Hokkaidô est une région relativement jeune du point de vue de l’histoire du Japon, mais elle est aujourd’hui celle qui abrite la population la plus âgée. Comment expliquez-vous le fait qu’elle ne réussit pas à garder ses jeunes ?
I. N. : C’est hélas un problème de fond qui touche l’ensemble du Japon, pas seulement Hokkaidô.
JR Hokkaidô multiplie les fermetures de lignes, qu’en pensez-vous ?

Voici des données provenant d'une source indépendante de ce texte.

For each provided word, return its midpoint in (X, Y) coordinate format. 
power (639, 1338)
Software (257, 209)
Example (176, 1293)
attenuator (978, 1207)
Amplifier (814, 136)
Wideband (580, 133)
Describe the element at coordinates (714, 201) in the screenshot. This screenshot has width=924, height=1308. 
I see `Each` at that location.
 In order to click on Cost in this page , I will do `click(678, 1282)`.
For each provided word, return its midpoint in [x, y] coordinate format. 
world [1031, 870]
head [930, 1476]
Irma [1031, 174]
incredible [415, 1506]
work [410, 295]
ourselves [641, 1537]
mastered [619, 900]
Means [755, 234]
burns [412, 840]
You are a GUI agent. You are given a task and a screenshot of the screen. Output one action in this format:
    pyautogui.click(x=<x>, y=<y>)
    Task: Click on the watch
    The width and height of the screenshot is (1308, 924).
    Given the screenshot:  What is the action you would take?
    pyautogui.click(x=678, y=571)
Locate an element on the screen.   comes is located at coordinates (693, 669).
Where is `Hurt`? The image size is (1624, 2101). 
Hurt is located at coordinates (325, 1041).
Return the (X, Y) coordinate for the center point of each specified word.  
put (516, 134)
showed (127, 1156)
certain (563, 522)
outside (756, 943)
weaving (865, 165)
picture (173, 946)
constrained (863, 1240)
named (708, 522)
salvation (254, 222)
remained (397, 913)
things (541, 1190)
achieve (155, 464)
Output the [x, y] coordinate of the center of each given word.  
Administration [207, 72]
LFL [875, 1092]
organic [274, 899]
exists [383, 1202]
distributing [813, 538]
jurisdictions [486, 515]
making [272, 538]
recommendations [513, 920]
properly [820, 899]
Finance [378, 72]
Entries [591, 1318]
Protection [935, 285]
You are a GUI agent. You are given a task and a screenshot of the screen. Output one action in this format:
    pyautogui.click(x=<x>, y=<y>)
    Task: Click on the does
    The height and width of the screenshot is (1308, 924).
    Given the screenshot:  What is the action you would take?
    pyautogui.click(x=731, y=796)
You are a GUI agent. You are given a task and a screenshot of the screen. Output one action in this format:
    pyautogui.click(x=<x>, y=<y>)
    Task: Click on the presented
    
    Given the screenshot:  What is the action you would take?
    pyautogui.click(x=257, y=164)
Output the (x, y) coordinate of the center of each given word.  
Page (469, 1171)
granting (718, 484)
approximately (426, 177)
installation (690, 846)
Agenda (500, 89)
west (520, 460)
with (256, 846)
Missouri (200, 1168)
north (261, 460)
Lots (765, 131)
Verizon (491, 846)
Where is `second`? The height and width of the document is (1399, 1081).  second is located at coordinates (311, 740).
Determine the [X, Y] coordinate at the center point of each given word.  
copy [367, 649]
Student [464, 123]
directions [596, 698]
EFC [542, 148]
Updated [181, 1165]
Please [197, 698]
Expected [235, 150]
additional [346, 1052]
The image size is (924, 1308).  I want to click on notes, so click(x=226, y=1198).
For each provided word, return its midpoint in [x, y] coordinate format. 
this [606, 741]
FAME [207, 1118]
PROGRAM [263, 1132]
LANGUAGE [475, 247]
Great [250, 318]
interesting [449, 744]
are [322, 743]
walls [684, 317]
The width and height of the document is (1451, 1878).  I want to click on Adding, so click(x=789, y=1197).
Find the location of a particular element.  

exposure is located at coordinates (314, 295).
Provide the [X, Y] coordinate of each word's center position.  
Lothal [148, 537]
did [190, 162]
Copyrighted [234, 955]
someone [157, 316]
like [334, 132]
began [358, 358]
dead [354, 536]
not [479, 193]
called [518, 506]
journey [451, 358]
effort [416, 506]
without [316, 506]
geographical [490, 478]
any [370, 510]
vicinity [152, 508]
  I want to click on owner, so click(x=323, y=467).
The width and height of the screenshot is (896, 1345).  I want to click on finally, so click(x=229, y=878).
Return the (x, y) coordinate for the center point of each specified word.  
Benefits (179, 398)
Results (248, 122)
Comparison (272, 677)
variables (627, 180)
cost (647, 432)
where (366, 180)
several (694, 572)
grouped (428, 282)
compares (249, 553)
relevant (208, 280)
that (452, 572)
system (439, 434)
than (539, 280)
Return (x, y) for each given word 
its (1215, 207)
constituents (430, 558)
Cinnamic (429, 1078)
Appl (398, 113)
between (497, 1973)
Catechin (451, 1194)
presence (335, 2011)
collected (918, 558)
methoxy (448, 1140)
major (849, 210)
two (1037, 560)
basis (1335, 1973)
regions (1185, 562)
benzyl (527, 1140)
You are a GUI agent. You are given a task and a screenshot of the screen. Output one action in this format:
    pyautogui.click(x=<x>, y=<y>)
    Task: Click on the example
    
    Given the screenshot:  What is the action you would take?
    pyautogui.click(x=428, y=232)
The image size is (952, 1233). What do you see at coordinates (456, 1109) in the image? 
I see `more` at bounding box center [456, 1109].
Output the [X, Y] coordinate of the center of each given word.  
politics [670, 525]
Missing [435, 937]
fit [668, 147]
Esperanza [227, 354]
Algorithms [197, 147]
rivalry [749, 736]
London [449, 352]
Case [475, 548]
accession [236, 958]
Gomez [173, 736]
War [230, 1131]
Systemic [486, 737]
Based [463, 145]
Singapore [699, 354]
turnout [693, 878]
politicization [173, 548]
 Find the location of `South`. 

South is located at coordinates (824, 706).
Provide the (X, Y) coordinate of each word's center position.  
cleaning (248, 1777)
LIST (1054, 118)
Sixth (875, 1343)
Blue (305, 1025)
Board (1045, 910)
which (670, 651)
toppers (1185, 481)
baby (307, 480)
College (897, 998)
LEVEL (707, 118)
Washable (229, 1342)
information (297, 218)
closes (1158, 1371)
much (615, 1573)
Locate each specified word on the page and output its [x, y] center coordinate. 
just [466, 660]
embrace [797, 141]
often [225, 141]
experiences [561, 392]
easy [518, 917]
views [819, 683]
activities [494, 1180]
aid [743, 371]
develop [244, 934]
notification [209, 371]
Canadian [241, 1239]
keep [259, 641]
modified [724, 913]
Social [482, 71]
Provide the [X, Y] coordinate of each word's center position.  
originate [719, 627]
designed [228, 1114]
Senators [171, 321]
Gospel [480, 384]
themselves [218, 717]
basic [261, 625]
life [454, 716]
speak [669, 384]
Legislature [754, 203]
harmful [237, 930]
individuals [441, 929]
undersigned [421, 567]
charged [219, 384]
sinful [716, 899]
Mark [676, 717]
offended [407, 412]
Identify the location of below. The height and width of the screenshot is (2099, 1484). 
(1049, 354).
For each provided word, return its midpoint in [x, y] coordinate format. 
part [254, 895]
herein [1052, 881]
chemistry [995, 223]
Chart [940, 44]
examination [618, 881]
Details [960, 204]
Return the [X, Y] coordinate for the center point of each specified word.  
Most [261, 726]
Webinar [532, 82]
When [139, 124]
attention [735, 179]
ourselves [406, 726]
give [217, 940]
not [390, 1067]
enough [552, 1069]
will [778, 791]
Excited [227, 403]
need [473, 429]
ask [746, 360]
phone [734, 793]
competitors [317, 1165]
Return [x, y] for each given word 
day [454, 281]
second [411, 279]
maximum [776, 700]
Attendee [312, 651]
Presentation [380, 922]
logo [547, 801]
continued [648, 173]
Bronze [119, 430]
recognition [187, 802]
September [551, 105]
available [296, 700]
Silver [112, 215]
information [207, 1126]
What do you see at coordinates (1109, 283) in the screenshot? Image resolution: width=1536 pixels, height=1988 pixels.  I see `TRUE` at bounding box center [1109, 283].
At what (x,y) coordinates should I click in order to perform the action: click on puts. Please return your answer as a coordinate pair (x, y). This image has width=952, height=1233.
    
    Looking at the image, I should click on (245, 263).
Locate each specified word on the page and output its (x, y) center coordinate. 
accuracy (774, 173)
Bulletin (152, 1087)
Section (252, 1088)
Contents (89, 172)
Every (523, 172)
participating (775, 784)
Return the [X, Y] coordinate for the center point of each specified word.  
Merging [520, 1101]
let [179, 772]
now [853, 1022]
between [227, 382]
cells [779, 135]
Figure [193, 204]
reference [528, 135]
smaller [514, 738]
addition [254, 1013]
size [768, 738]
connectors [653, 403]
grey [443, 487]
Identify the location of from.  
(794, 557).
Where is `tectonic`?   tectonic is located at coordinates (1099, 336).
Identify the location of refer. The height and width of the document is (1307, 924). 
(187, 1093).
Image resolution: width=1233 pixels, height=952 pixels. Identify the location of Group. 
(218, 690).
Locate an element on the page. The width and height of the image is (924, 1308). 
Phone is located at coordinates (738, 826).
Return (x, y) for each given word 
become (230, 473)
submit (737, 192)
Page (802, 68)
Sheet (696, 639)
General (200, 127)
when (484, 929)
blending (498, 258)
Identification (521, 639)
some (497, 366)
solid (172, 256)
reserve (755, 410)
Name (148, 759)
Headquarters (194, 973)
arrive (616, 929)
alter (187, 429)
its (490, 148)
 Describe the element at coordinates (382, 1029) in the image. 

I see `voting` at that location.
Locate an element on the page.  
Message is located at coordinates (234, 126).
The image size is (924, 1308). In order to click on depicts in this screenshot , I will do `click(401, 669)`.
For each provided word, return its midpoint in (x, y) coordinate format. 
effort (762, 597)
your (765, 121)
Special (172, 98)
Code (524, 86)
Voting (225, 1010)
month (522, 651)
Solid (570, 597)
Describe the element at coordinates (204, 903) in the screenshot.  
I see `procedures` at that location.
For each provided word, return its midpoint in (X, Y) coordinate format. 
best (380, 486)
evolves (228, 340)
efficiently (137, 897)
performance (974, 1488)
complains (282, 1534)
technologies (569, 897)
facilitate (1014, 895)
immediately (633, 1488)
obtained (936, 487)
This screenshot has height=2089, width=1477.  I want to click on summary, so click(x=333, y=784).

I. N. : La société JR Hokkaidô connaît un fort déficit. Parce que l’île est très vaste et beaucoup moins peuplée que les autres régions du Japon, ce qui rend l’exploitation en tant qu’entreprise difficilement rentable. En 1987, lors du démembrement et de la privatisation de la société nationale des chemins de fer JNR (Japan National Railways), l’Etat a versé une dotation à chaque société régionale qui se devait de gérer l’entreprise nouvelle grâce aux dividendes obtenus sur cette somme, mais la politique de baisse des taux d’intérêt bancaires qui a suivi a finalement rendu impossible des bénéfices avec ces placements. JR Hokkaidô s’est retrouvé en manque de fonds ce qui a entraîné, entre autres, une baisse de qualité d’entretien des trains si bien que ces dernières années les accidents se sont multipliés et à présent on ne parle que de fermeture de lignes. Dans nos sociétés contemporaines, la libre circulation n’est-elle pourtant pas un des droits humains fondamentaux ? Les gens qui viennent s’installer ici pensent pouvoir disposer de gares, de trains qui circulent. Assurer à la population les moyens de se rendre sur son lieu de travail, à l’école ou à l’hôpital n’est-il pas un devoir de l’Etat envers sa population ? L’article 25 de la Constitution indique “le droit à mener une vie en bonne santé et culturellement riche”. Même si du point de vue du pouvoir central, Hokkaidô est une terre lointaine, pour ceux qui y vivent c’est le centre de leur univers.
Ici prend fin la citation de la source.